§ **WHAT THE TASK REQUIRES**
Rewrite the data from the line with "The width and height of the screenshot is (1372, 895)." to the line with "Looking at the screenshot, I should 432,75.", replacing "menu item" with "link" and leaving everything else unchanged. Leave the pictures out of your answer.
>> Begin DATASET
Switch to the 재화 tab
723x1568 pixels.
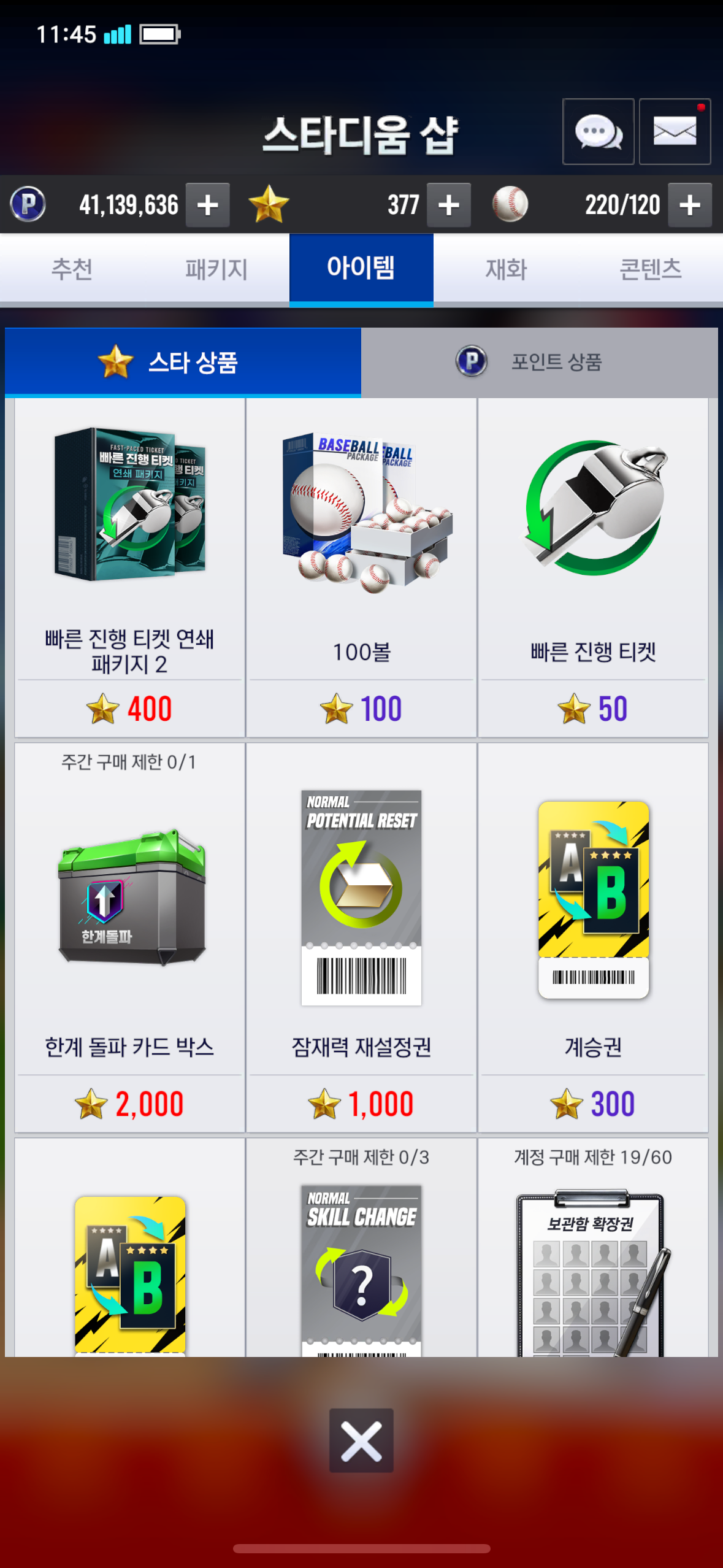[x=506, y=269]
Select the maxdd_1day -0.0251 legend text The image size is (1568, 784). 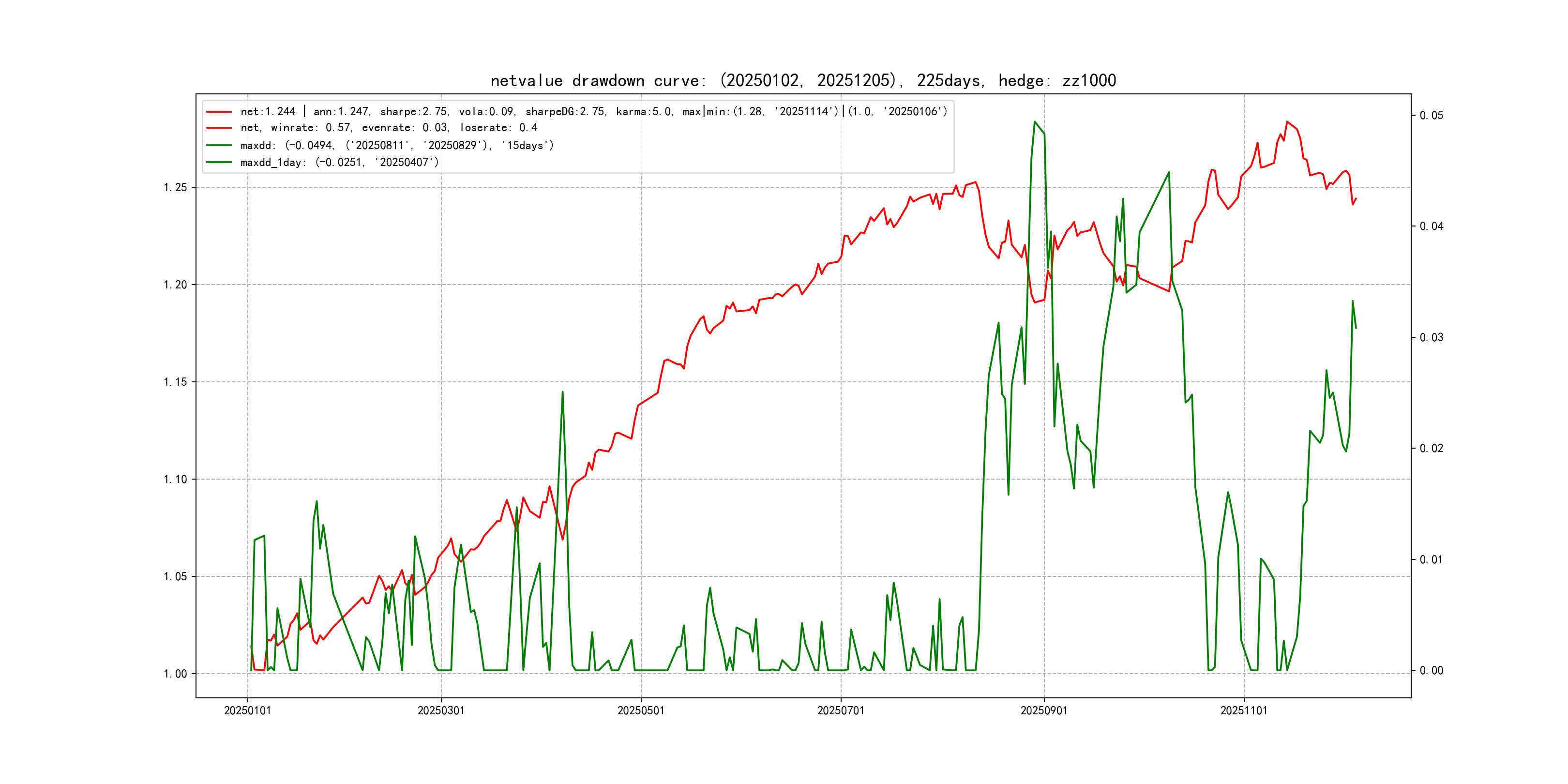[339, 163]
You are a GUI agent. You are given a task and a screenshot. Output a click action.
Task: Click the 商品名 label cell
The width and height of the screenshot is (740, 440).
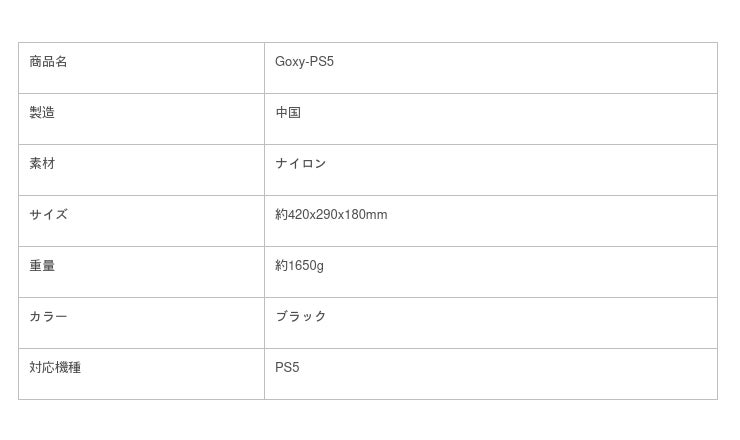[x=48, y=62]
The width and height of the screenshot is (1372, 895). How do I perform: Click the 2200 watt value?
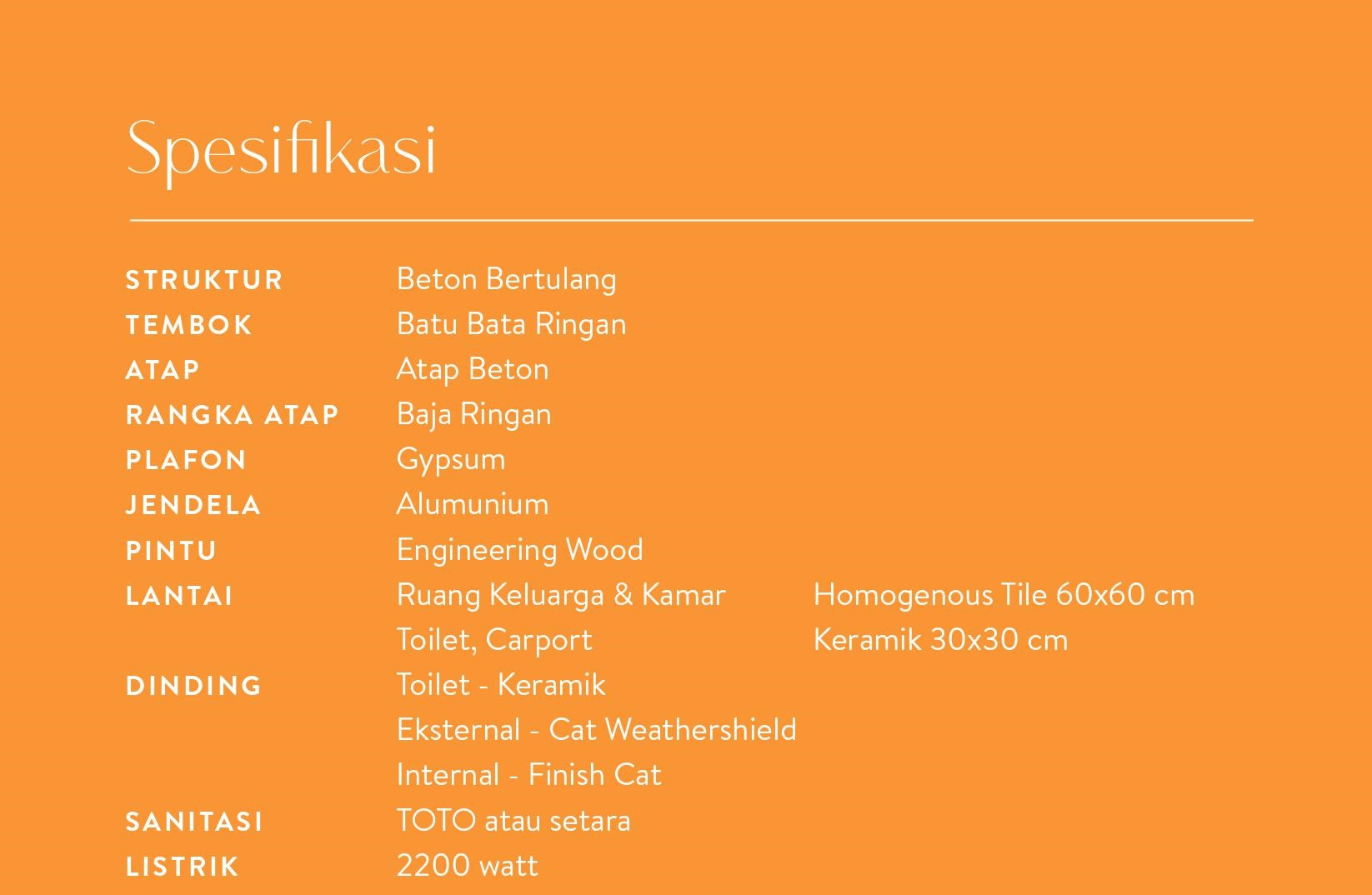point(467,866)
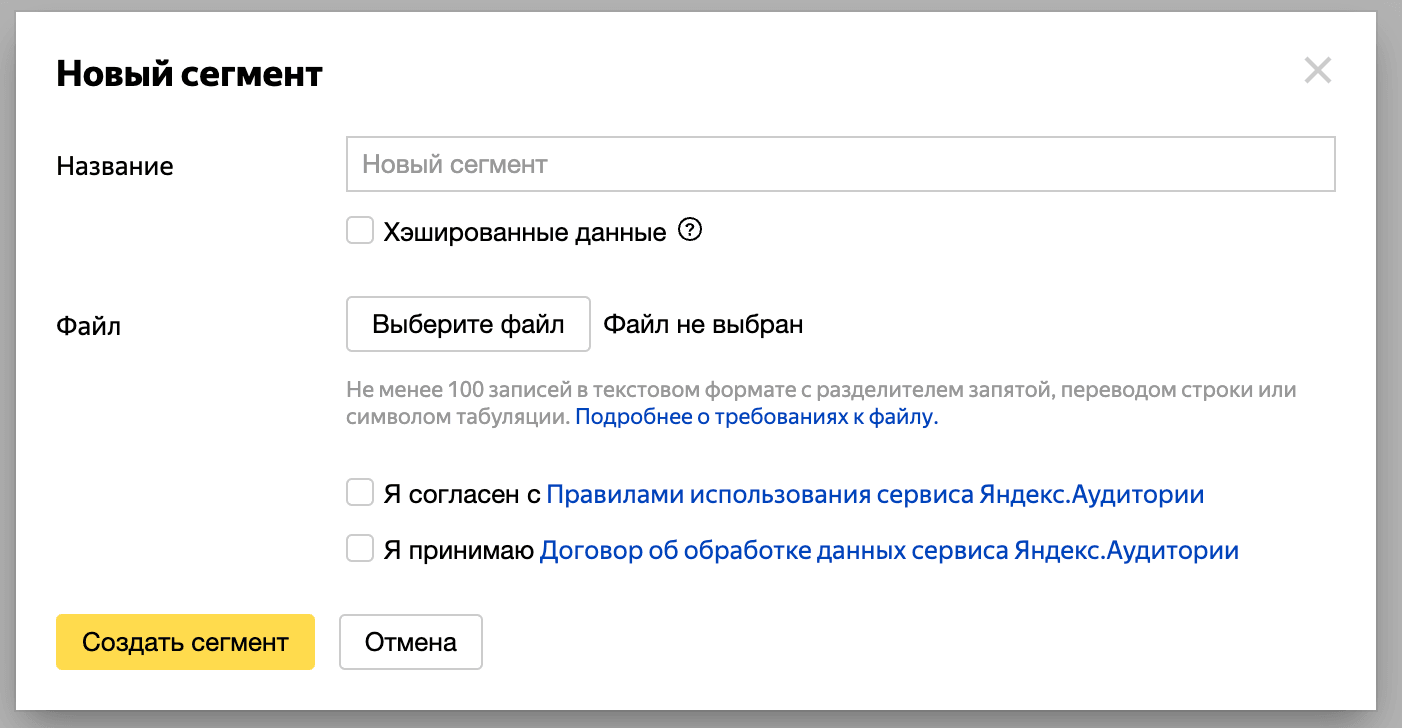Close the Новый сегмент dialog

pyautogui.click(x=1317, y=71)
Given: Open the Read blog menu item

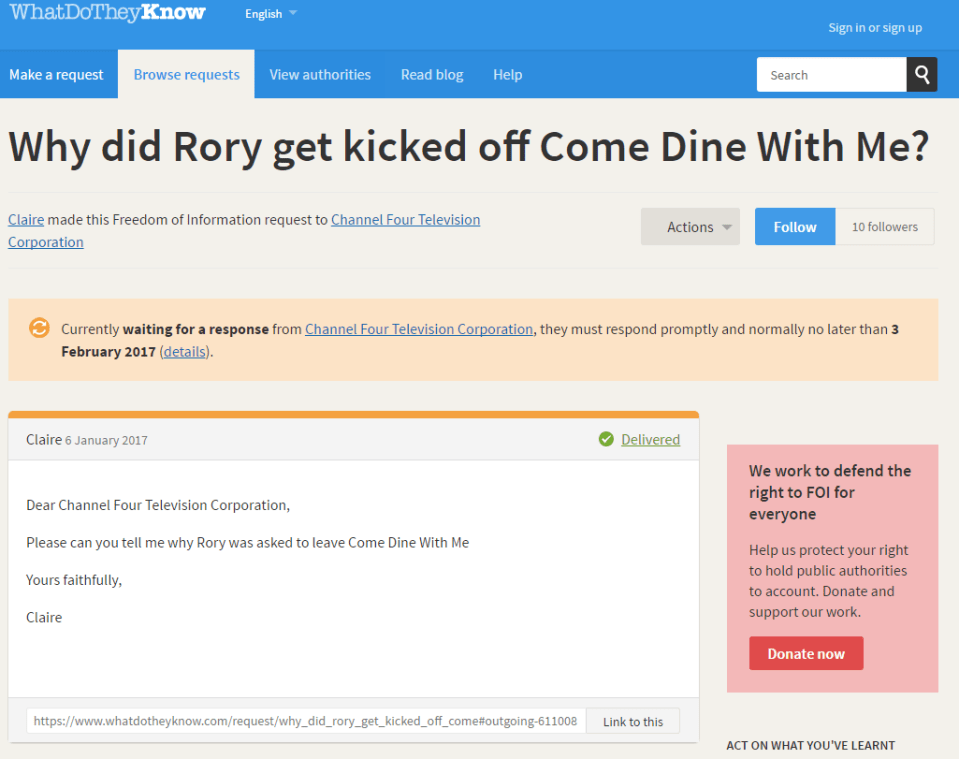Looking at the screenshot, I should 432,75.
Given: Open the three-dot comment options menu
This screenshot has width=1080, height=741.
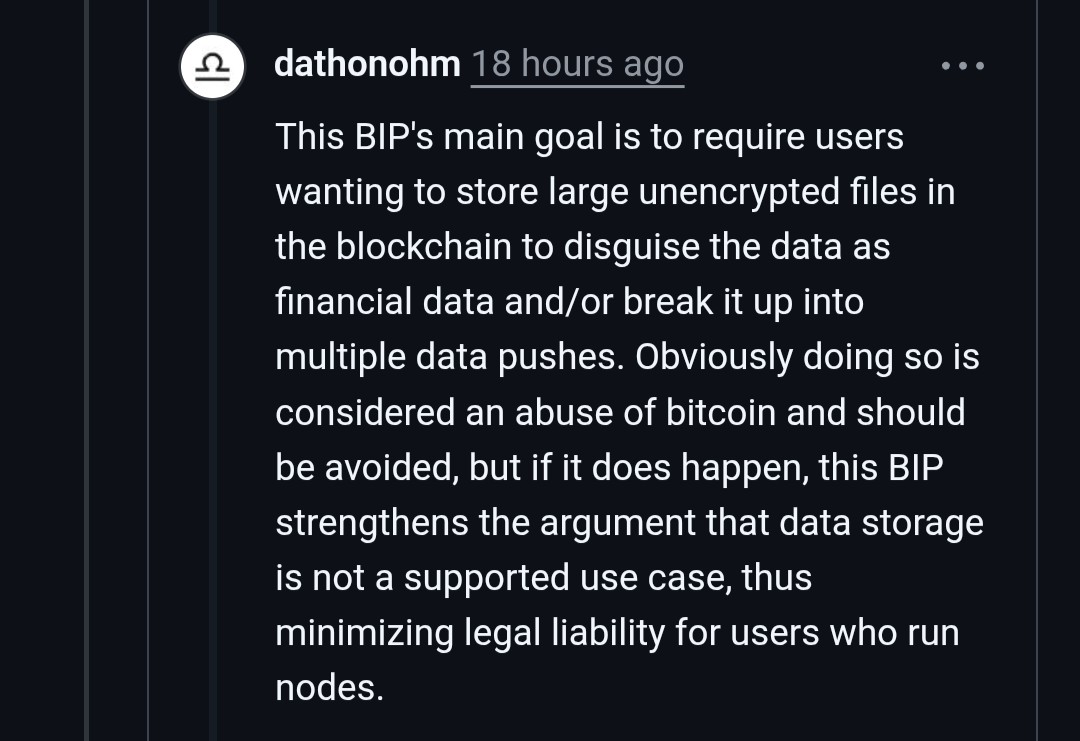Looking at the screenshot, I should tap(963, 66).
>> End DATASET
§ **COMPLETED TASK**
The width and height of the screenshot is (1372, 895). How do I perform: Click the 2200 watt value?
point(467,866)
Close the Новый сегмент dialog

pyautogui.click(x=1317, y=71)
Given: Open the Read blog link

Looking at the screenshot, I should 432,75.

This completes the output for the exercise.